# START OF SOURCE EXTRACT

Similarly, flags that have cartoon characters like Mickey Mouse should not be bought, as this loveable character has nothing to do with our Independence. I have never seen him in any of the photographs of our great leaders and am pretty sure he wasn't part of the freedom movement. Why such flags are being allowed to be sold is beyond me; it is disrespectful to our flag and to the memories of those people who gave their life to protect it from the enemy.
Most people are unaware and apathetic towards the history of the partition. Many of them just read about it in their course books, and personalities like Quaid-e-Azam, Allama Iqbal and Rehmat Ali have been reduced to black and white print, and non-descript pictures. Whatever is learnt about these people is by rote, so students seldom retain any information they acquired. They have no idea that I I Chundrigar is not just the name of an important road, it is the name of one of our prime ministers, and that Nishtar Park is named after Abdul Rab Nishtar, an important leader of the freedom movement.
The one museum which the belongings of Quaid-e-Azam doesn't have many visitors, especially not from the younger generation, but their elders tend to blame them for not taking interest as they are the generation which has too many distractions and you have to compete with these distractions to get their attention. For them the national anthem is just a song they sing in a language they seem to have little grasp of, and it seems tedious to stand in the heat in the school assembly sing it. They have not been told what the words mean and that one has to stand respectfully during the anthem and not shuffle and fidget through it. However, once again we can't blame them for this, it is our nurturing of anti-Pakistan sentiments within our children which has made them thus. We don't respect our national assets, songs, personalities etc, how can we expect them to?
One might compare this situation to that of India's. India has its share of problems; girls are killed at birth, women are burnt by their in-laws because they didn't bring dowry, religious extremism can sometimes dominate emotion, there is excessive crime and poverty, human trafficking is rampant and the society, even now, is divided into a caste system, which means many human rights are suppressed. But the world still loves anything Indian, while Pakistan is looked at with suspicion. The only difference is that the Indians have opened their country to the world, seems to have a tolerant outlook, while we all know how Pakistan is viewed outside our borders. Indians are proud to be Indians; Pakistanis can't wait to leave the country for greener pastures. We should try and build our patriotic feelings for our country, so we can be proud of being Pakistani, and mend our ways and global image so that we are also treated respectfully by the rest of the world, so that people visit us as they do India.

# END OF SOURCE EXTRACT

:: TASK LIST ::
a) Please write out the stretch of the piece on Pakistani patriotism from "The one museum" through "expect them to?".
b) Resume the piece on Pakistani patriotism after its last sentence and carry it forward.

# START OF SUPPLIED MATERIAL

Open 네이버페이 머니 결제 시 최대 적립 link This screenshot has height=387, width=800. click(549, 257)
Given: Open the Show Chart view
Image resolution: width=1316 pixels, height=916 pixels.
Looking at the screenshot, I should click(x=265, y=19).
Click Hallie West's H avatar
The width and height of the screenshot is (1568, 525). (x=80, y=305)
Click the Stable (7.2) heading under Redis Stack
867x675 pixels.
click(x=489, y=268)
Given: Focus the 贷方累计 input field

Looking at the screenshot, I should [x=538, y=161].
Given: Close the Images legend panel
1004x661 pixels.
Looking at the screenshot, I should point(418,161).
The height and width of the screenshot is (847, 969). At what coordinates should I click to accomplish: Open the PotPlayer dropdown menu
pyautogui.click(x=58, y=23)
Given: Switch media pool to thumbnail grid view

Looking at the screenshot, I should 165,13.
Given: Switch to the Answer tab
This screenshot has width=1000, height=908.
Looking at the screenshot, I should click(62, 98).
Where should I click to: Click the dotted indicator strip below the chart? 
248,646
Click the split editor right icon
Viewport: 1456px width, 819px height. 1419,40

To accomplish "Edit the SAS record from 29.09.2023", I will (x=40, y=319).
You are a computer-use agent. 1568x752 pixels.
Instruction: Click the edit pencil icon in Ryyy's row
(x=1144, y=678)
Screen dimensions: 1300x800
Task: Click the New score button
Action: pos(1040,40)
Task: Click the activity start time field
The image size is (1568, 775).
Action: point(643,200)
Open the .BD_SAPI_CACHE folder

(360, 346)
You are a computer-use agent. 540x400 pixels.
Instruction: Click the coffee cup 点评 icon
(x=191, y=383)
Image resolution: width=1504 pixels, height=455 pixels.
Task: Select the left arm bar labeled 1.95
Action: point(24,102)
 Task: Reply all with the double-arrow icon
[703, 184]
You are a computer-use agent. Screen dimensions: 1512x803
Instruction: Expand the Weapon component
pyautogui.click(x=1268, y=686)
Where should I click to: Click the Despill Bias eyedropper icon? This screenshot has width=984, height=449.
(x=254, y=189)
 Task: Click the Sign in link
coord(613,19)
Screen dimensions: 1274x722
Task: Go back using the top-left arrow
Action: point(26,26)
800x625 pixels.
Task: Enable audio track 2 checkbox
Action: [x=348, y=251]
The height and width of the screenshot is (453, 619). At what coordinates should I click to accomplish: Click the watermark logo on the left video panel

# END OF SUPPLIED MATERIAL

:: ANSWERS TO EACH TASK ::
a)
The one museum which the belongings of Quaid-e-Azam doesn't have many visitors, especially not from the younger generation, but their elders tend to blame them for not taking interest as they are the generation which has too many distractions and you have to compete with these distractions to get their attention. For them the national anthem is just a song they sing in a language they seem to have little grasp of, and it seems tedious to stand in the heat in the school assembly sing it. They have not been told what the words mean and that one has to stand respectfully during the anthem and not shuffle and fidget through it. However, once again we can't blame them for this, it is our nurturing of anti-Pakistan sentiments within our children which has made them thus. We don't respect our national assets, songs, personalities etc, how can we expect them to?

b)
The history of partition is usually the most boring subject in school and somehow, apparently by sheer coincidence, the most boring teachers are appointed to teach this subject. If the Ministry of Education makes a little effort, the history of the freedom movement can be made extremely interesting but that would mean getting the best teachers and unique teaching techniques. The easiest technique would be to enact the situations or get the children to script any event they like design costumes and direct a short play to be staged in front of the whole school. The best skit or drama will get extra marks in the final exams. This will help them put their creativity to use and to learn from visual aid, and they will never forget how and why Pakistan was created. They may even turn out to be more patriotic than they are now. This can only happen if we all work as one unit, and it can still be done, it is still not too late.
A life less ordinary
By Zarish Rasheed
Manzoor Ahmad is a man of essence who has worked all his life to give his family a good life. He worked as a chauffeur for 20 years, till he experienced trouble in his joints, which caused a hindrance in his ability to drive. Hence having the responsibility of five sons and a wife led him to sell popcorn, chips and drinks in the vicinity of Quaid-e-Azam's mausoleum; it has been two years since he's been doing this job and he is very content with it. Now 51 years old, he still continues to work hard. Manzoor is an extremely courteous man, and even offered this writer a free cold drink while conducting the interview!
Kolachi: When and from where did you move to Karachi?
Manzoor: I'm basically from Rahim Yar Khan, in fact my family is still there, where as I live here to earn money. I was about 10 years old when I came here in search of work, and initially did odd jobs, then I became a private chauffer, a job that I did for 20 years, and now after my physical problem I sell snacks at the Mazar-e-Quaid.
Kolachi: How many members does your family consist of? Do they work?
Manzoor: Including my wife, there are six of us. I have five sons; their ages range between 12 to 18 years. Yes all of them work, even the twelve years old.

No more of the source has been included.